> [EXERCISE DIRECTIONS] Search the listing below for the word "each", and copy every line in which it turns up.

________________

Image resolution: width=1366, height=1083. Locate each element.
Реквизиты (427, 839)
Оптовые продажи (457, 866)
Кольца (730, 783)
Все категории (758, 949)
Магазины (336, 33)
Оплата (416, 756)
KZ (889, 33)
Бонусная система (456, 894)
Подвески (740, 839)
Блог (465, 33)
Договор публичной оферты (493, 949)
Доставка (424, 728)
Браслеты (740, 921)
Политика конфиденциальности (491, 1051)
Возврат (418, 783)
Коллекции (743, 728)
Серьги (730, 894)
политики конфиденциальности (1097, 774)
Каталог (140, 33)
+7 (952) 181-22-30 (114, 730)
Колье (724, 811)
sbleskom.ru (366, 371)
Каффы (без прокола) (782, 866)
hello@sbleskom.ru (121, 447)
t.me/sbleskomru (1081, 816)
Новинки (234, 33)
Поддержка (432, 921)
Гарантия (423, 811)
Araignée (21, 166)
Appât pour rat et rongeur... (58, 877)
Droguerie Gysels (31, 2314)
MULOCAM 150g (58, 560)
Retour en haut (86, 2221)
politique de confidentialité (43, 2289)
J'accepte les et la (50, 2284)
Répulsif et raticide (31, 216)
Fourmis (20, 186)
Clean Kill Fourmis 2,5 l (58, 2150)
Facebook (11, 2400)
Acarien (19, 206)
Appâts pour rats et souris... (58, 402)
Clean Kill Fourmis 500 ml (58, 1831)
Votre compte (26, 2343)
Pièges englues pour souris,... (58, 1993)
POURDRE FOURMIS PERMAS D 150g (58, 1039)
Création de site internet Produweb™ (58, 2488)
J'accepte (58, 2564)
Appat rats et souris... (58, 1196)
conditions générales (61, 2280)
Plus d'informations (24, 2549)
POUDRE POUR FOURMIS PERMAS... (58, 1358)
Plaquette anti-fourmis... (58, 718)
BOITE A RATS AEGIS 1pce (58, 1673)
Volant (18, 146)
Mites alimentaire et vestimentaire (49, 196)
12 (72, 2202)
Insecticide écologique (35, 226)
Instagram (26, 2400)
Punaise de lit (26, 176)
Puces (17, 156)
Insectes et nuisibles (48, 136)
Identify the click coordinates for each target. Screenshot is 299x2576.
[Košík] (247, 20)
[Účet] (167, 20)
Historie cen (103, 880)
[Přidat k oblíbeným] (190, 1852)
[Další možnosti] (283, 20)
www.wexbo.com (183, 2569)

________________

> [RESPONSE TO THIS TASK]
Image resolution: width=1366, height=1083. Locate each element.
Identify the click coordinates for each target. Screenshot is 299x2576.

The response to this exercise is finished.